**Your instructions:** Each and every line of the data must appear exactly as given.
::: Records provided :::
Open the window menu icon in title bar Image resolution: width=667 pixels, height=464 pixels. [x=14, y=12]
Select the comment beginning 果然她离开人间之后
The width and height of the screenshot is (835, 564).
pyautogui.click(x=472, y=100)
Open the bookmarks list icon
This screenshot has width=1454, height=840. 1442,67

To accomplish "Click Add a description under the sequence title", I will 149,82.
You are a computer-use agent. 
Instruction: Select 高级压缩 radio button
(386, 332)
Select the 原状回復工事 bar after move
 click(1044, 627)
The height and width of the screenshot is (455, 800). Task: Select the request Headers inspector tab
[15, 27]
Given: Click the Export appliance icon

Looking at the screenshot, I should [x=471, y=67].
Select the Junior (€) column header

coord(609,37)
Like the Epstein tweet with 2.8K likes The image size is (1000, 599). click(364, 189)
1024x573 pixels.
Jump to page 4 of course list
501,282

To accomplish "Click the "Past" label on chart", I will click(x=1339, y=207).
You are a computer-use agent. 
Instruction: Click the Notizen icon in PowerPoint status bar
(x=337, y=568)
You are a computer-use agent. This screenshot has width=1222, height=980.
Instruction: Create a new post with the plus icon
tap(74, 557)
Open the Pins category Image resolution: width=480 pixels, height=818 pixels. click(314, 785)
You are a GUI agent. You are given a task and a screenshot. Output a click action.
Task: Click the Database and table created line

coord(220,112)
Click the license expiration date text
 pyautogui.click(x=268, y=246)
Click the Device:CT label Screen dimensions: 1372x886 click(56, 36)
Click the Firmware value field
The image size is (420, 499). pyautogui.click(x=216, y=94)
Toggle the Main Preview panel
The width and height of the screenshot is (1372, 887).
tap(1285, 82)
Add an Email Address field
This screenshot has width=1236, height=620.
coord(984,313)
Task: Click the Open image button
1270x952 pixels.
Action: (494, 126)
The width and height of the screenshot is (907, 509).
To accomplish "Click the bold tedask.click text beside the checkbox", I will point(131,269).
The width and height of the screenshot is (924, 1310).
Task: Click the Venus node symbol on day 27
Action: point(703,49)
:::
**Answer to this task:**
Open the window menu icon in title bar Image resolution: width=667 pixels, height=464 pixels. [x=14, y=12]
Select the comment beginning 果然她离开人间之后
The width and height of the screenshot is (835, 564).
pyautogui.click(x=472, y=100)
Open the bookmarks list icon
This screenshot has width=1454, height=840. 1442,67

To accomplish "Click Add a description under the sequence title", I will 149,82.
You are a computer-use agent. 
Instruction: Select 高级压缩 radio button
(386, 332)
Select the 原状回復工事 bar after move
 click(1044, 627)
The height and width of the screenshot is (455, 800). Task: Select the request Headers inspector tab
[15, 27]
Given: Click the Export appliance icon

Looking at the screenshot, I should [x=471, y=67].
Select the Junior (€) column header

coord(609,37)
Like the Epstein tweet with 2.8K likes The image size is (1000, 599). click(364, 189)
1024x573 pixels.
Jump to page 4 of course list
501,282

To accomplish "Click the "Past" label on chart", I will click(x=1339, y=207).
You are a computer-use agent. 
Instruction: Click the Notizen icon in PowerPoint status bar
(x=337, y=568)
You are a computer-use agent. This screenshot has width=1222, height=980.
Instruction: Create a new post with the plus icon
tap(74, 557)
Open the Pins category Image resolution: width=480 pixels, height=818 pixels. click(314, 785)
You are a GUI agent. You are given a task and a screenshot. Output a click action.
Task: Click the Database and table created line

coord(220,112)
Click the license expiration date text
 pyautogui.click(x=268, y=246)
Click the Device:CT label Screen dimensions: 1372x886 click(56, 36)
Click the Firmware value field
The image size is (420, 499). pyautogui.click(x=216, y=94)
Toggle the Main Preview panel
The width and height of the screenshot is (1372, 887).
tap(1285, 82)
Add an Email Address field
This screenshot has width=1236, height=620.
coord(984,313)
Task: Click the Open image button
1270x952 pixels.
Action: (494, 126)
The width and height of the screenshot is (907, 509).
To accomplish "Click the bold tedask.click text beside the checkbox", I will point(131,269).
The width and height of the screenshot is (924, 1310).
Task: Click the Venus node symbol on day 27
Action: point(703,49)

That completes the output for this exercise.